Using the data below, restate exactly every line from the one with "The height and" up to and including the one with "Viewport: 834px width, 402px height.". No picture belongs in it.
--- Input data ---
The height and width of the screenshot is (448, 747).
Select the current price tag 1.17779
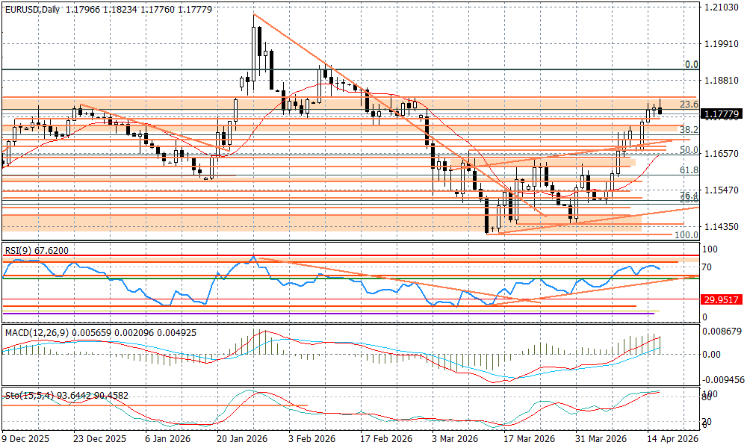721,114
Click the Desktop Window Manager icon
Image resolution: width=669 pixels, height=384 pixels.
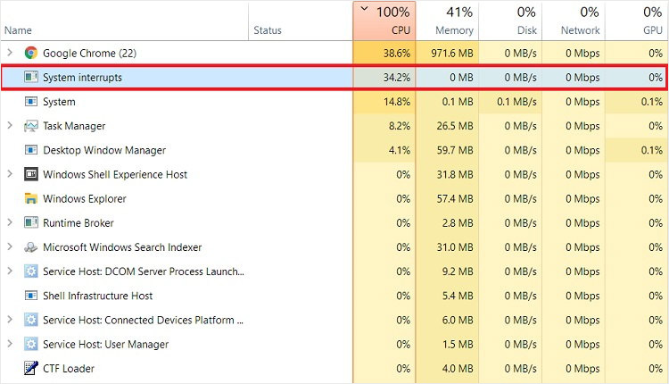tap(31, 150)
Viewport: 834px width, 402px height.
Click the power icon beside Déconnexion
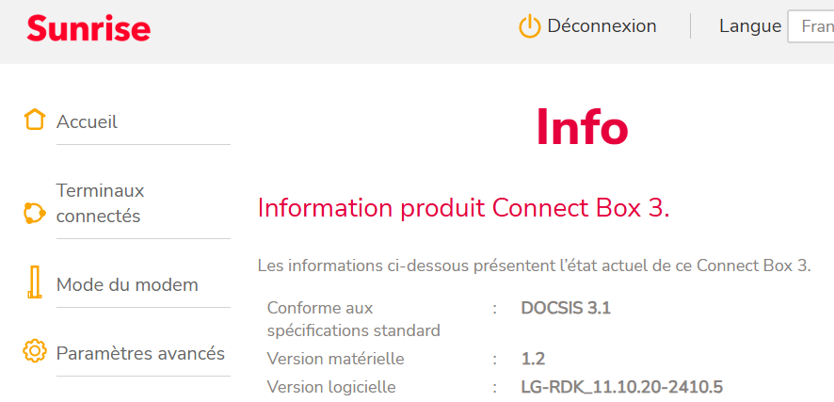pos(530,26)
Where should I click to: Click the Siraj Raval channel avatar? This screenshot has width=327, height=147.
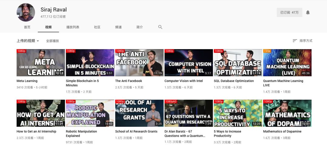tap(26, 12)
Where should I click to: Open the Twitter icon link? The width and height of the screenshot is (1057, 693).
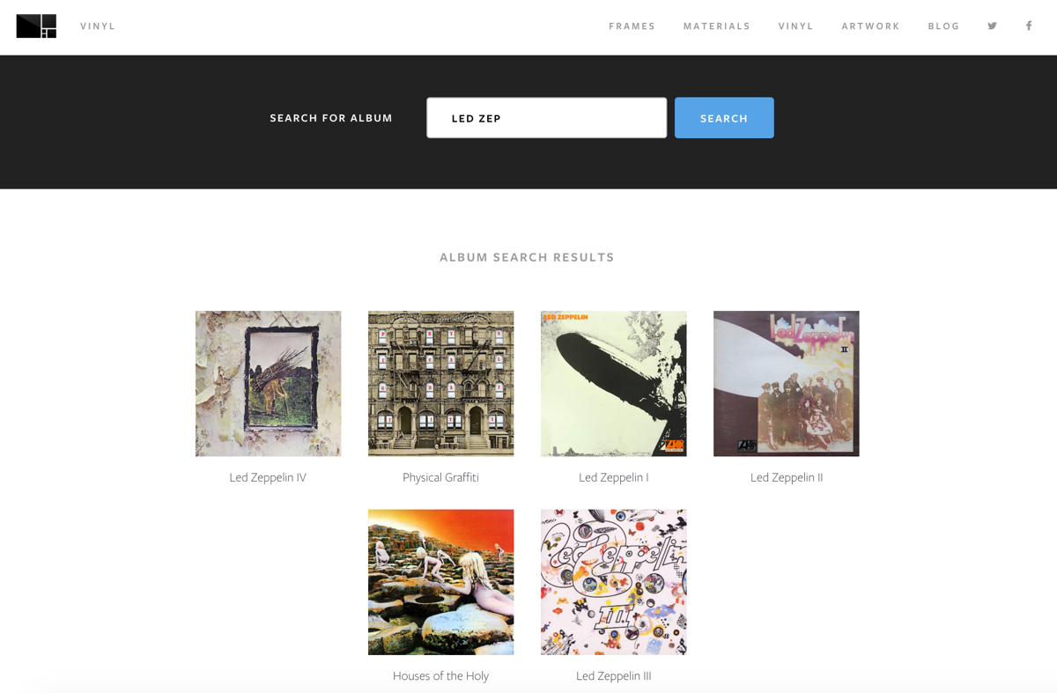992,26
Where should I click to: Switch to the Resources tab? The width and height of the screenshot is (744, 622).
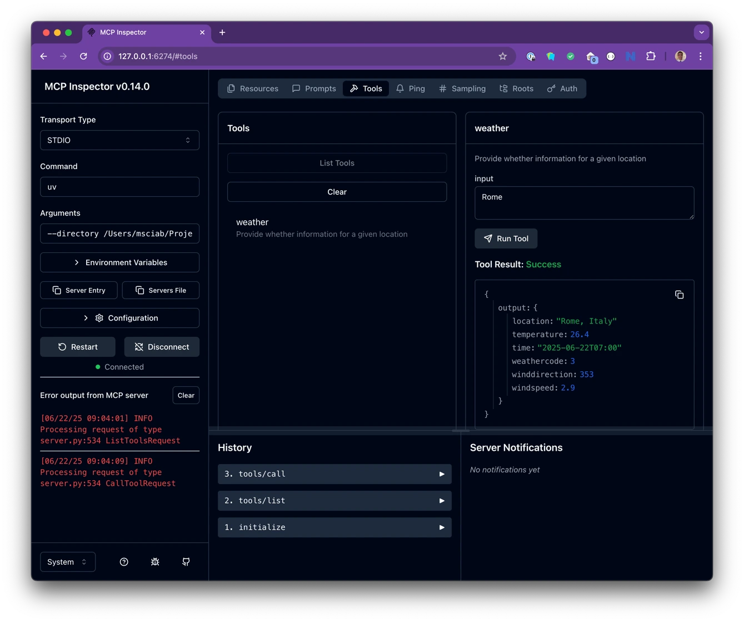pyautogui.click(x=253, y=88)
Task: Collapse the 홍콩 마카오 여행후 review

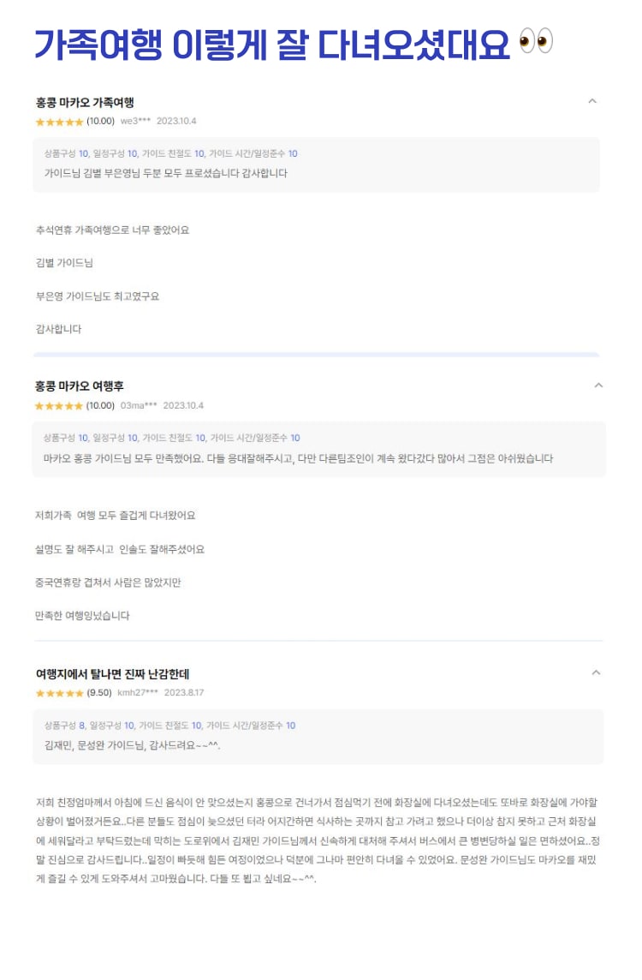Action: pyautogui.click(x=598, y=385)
---
--- Input data ---
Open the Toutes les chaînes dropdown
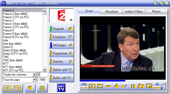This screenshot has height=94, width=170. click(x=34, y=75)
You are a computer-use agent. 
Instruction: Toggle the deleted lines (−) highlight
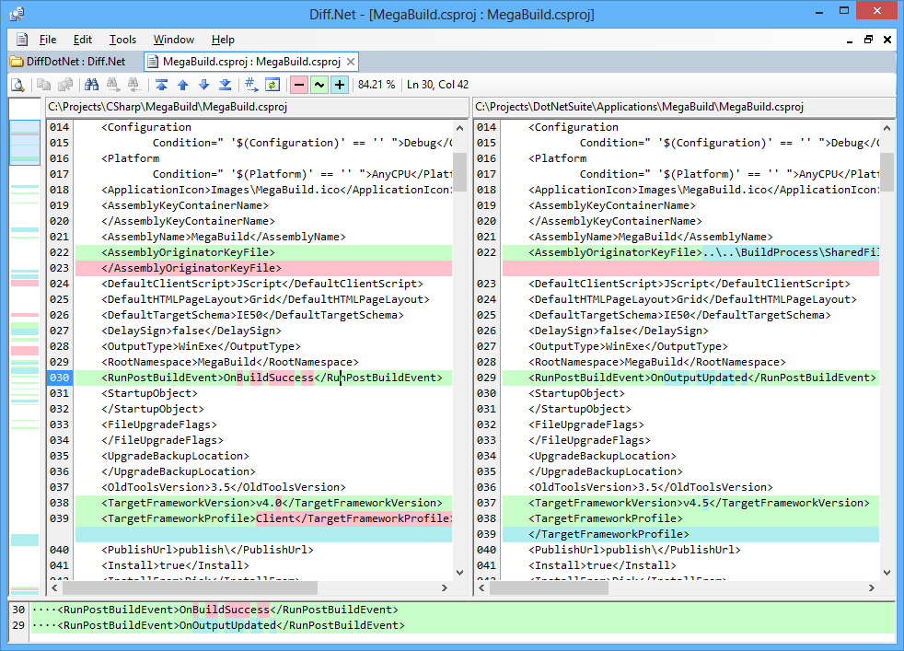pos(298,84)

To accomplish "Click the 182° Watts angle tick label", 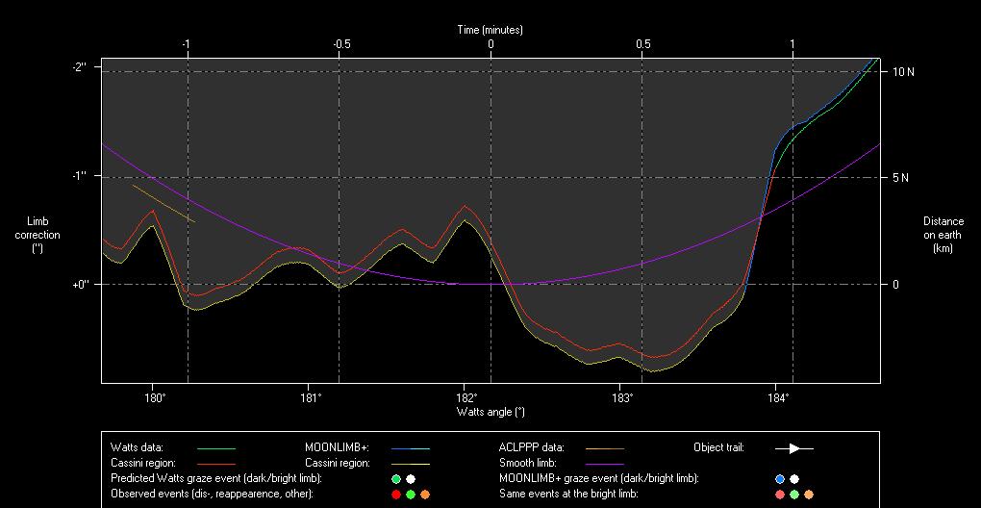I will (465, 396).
---
- Your response -
The height and width of the screenshot is (448, 747).
Select the current price tag 1.17779
721,114
Click the Desktop Window Manager icon
Image resolution: width=669 pixels, height=384 pixels.
tap(31, 150)
Viewport: 834px width, 402px height.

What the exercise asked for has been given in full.